(Material to process)

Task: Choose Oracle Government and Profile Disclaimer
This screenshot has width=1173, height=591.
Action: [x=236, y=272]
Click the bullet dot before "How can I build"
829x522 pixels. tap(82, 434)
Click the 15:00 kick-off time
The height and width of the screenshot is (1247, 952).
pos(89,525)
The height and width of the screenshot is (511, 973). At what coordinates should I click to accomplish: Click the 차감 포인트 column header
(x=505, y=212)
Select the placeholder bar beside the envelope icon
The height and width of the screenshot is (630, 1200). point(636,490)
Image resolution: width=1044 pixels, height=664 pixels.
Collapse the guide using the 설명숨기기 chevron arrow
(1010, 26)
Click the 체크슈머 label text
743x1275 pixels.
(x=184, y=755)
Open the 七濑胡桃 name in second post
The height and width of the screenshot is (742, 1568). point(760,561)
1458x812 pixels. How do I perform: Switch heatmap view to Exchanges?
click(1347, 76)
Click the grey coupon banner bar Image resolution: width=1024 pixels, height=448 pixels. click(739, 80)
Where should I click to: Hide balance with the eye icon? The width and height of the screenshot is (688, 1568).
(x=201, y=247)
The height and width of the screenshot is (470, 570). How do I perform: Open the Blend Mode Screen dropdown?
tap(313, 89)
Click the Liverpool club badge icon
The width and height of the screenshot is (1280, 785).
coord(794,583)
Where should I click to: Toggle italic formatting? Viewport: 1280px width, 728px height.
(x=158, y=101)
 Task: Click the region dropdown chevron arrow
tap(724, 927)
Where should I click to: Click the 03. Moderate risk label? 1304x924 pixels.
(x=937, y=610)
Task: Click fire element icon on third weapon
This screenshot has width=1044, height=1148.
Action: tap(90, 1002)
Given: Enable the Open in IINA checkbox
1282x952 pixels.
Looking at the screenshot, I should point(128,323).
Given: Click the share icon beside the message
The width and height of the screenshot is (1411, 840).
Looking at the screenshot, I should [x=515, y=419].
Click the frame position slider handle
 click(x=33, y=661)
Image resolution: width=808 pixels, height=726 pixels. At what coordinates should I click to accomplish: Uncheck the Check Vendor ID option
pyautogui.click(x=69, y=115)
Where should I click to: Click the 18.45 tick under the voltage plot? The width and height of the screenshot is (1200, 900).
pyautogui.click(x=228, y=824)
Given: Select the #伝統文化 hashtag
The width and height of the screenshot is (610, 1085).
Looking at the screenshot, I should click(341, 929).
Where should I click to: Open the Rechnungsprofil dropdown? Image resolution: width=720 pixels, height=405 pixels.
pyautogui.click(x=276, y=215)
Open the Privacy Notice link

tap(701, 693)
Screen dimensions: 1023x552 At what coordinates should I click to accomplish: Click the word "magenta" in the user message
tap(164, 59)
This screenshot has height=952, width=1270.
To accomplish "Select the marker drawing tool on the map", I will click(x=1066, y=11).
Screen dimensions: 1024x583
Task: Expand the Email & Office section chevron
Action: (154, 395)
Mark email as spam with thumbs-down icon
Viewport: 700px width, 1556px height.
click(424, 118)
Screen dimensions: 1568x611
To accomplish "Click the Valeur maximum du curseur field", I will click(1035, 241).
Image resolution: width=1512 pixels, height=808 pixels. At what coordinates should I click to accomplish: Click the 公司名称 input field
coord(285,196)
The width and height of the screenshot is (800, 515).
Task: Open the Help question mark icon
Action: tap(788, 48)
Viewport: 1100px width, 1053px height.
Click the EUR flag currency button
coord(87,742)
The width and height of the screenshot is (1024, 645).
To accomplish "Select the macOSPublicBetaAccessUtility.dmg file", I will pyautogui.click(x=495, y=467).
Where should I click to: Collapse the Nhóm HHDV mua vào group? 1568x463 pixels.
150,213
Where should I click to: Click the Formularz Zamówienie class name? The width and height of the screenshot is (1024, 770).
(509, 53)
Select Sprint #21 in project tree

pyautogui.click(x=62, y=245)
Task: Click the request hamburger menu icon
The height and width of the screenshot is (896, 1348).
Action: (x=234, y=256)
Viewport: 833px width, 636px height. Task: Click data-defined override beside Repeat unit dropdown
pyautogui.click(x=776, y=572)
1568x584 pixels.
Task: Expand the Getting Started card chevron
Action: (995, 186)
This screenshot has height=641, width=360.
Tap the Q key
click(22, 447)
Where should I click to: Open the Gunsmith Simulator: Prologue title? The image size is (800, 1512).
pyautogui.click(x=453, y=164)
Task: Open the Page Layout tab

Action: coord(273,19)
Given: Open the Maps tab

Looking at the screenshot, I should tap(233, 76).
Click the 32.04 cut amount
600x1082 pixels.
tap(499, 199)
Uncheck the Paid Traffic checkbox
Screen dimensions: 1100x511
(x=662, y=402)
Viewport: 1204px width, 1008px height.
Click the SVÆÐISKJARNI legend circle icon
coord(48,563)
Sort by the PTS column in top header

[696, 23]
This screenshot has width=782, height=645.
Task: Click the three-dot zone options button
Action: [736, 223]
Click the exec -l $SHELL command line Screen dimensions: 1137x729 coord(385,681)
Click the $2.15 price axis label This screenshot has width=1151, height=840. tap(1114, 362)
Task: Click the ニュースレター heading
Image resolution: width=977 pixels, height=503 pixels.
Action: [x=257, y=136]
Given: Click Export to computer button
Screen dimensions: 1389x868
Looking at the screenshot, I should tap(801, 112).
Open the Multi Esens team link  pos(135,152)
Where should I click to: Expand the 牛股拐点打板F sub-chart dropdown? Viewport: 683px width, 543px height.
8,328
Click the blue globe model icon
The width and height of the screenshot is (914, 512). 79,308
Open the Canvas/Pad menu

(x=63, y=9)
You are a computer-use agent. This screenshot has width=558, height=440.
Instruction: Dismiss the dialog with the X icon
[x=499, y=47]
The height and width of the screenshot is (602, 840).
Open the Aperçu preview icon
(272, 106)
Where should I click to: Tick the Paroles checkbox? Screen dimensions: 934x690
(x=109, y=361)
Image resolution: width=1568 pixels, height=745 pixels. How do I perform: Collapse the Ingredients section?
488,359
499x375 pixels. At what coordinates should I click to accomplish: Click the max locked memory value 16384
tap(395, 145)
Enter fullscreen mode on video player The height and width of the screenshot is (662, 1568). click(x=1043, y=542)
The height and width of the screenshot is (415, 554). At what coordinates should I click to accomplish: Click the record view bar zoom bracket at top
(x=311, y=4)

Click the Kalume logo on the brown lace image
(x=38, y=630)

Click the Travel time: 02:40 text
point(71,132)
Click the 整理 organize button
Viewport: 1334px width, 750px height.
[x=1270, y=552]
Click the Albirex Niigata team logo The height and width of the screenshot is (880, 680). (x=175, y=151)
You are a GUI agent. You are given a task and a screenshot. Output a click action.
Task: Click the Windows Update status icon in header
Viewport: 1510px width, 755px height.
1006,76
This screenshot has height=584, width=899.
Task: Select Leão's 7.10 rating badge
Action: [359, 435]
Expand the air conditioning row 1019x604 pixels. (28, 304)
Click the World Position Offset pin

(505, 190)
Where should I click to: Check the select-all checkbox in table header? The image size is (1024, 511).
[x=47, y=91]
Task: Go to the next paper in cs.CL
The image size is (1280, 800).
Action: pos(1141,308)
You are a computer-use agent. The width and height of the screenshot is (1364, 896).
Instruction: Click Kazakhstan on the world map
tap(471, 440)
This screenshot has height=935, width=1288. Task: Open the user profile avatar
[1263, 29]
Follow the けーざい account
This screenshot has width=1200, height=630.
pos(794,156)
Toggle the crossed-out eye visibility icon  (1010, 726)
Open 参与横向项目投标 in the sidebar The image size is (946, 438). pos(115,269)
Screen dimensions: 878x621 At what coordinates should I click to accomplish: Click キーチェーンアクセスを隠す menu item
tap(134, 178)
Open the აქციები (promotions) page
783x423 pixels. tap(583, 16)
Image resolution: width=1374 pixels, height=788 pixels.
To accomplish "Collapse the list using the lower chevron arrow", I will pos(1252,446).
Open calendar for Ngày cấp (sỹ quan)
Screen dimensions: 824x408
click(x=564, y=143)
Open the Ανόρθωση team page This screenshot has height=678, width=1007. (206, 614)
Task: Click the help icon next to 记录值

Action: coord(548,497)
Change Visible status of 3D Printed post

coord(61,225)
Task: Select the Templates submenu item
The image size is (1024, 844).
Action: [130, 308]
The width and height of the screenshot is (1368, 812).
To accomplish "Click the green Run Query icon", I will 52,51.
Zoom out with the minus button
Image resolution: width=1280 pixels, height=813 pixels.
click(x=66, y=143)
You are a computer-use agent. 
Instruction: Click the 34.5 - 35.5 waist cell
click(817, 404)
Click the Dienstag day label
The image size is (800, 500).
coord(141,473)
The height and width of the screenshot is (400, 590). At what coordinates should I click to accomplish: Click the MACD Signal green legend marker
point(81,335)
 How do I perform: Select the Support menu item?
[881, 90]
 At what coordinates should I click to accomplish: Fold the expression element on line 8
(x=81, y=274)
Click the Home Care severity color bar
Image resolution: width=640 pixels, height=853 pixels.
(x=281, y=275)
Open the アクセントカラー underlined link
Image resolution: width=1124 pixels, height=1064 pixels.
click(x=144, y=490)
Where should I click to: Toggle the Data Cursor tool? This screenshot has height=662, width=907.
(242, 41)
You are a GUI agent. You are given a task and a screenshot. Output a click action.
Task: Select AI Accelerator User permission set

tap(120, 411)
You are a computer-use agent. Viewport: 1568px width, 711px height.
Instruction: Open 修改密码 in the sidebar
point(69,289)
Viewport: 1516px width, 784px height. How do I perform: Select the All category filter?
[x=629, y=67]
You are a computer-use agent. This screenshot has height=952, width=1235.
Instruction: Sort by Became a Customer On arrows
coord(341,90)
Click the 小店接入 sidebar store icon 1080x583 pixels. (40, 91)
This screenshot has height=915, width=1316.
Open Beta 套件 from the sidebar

(End Material to process)

The task:
Output only an exact transcription of the lines above from the one with "Task: Click the region" up to and including the one with "This screenshot has height=952, width=1270.".

Result:
 Task: Click the region dropdown chevron arrow
tap(724, 927)
Where should I click to: Click the 03. Moderate risk label? 1304x924 pixels.
(x=937, y=610)
Task: Click fire element icon on third weapon
This screenshot has width=1044, height=1148.
Action: tap(90, 1002)
Given: Enable the Open in IINA checkbox
1282x952 pixels.
Looking at the screenshot, I should point(128,323).
Given: Click the share icon beside the message
The width and height of the screenshot is (1411, 840).
Looking at the screenshot, I should [x=515, y=419].
Click the frame position slider handle
 click(x=33, y=661)
Image resolution: width=808 pixels, height=726 pixels. At what coordinates should I click to accomplish: Uncheck the Check Vendor ID option
pyautogui.click(x=69, y=115)
Where should I click to: Click the 18.45 tick under the voltage plot? The width and height of the screenshot is (1200, 900).
pyautogui.click(x=228, y=824)
Given: Select the #伝統文化 hashtag
The width and height of the screenshot is (610, 1085).
Looking at the screenshot, I should click(341, 929).
Where should I click to: Open the Rechnungsprofil dropdown? Image resolution: width=720 pixels, height=405 pixels.
pyautogui.click(x=276, y=215)
Open the Privacy Notice link

tap(701, 693)
Screen dimensions: 1023x552 At what coordinates should I click to accomplish: Click the word "magenta" in the user message
tap(164, 59)
This screenshot has height=952, width=1270.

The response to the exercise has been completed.